I am new to this forum...posting for the first time..I have read many posts and finally gathered the strength to voice my problems to all of you...

My husband is an active alcoholic. He has been for the past one and half yrs. we have been married for 3 yrs. He was an alcoholic before marriage too but sober for 2yrs at the time of marriage. He relapsed one year into our marriage.
It was a second marriage for both of us. I was in an messy abusive relationship for 4 yrs before i left , got a divorce and got myself back on my feet and the met my present husband 2 yrs later. we met through a matrimonial website(I am from India!).
he seemed like the ideal guy (almost). He mentioned his alcohol problem in passing..more likea health issue which he recovered from..and I didnt pay much attention back then since he was sober. I had no clue about what an alcoholic is or alcoholism. nor the dangers of it.

i was extremely thankful to god for giving me a second chance at finding happiness. since the relapse things have gone downhill...he has zero control , lies, etc etc....extremely manipulative and very absuvie verbally..It came as a rude shock to me..I was at a total loss..and totally unequipped to deal with this. He wanted that I should learn how to deal with him (an alcoholic. )

I was extremely resentful..having to deal with an abusive husband again was beyond me. there was lot of turmoil. I was not able to conceive either..
thought a kid would make a diff. had 2 IVF cycles too. but at all times he was drinking and of no emotional support. the IVf and his habit was extremely stressful..I was becoming depressed. went to alanon meetings too but somehow not able to completely get the anger out of me. I have changed alot to keep myself calm..yet there are times I get so angry at him.

all the broken promises and the abusive behaviour made me lose all faith and trust in him. Im not sure what I feel about him. His parents feel helpless. He is not ready for rehab...wants me to learn how to treat him properly!...

Dataset section:

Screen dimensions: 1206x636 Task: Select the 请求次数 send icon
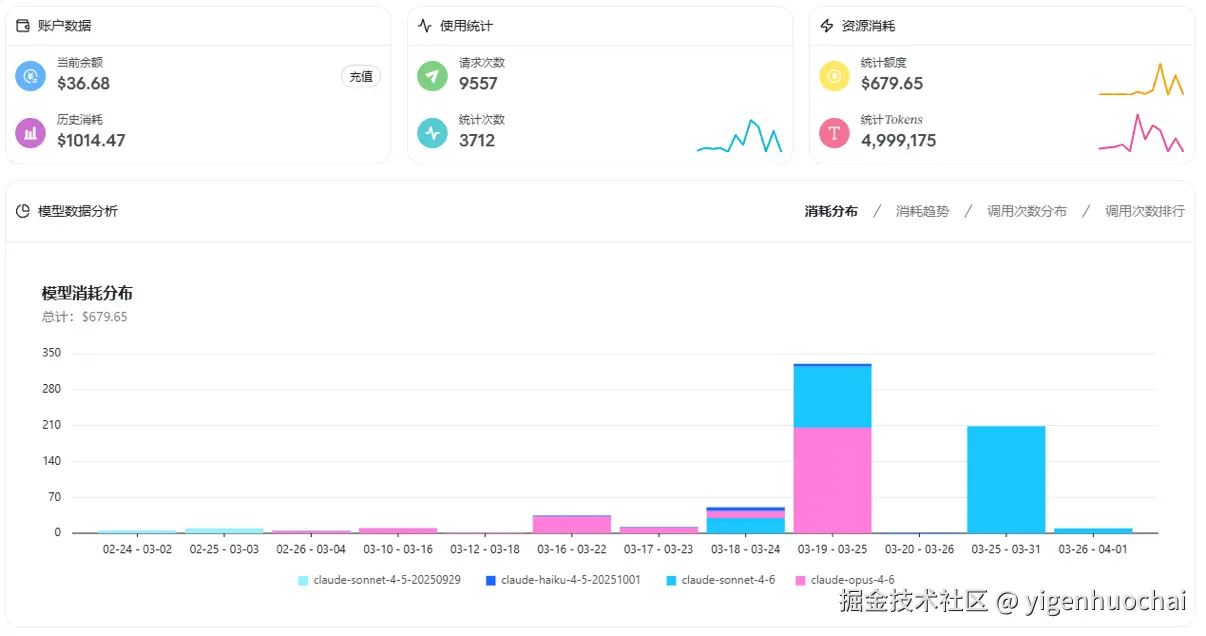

Work to complete:
Summarize the forum post above in two sentences.

Result for this task:
The writer's husband was an alcoholic who had been sober for two years when they married, but he relapsed one year into their three-year marriage and has since been lying, manipulative, and verbally abusive. Having already left an earlier abusive relationship, the writer feels resentful, went through two stressful IVF cycles without his support, and has lost trust in him after his broken promises, while he refuses rehab and wants the writer to learn how to treat him properly.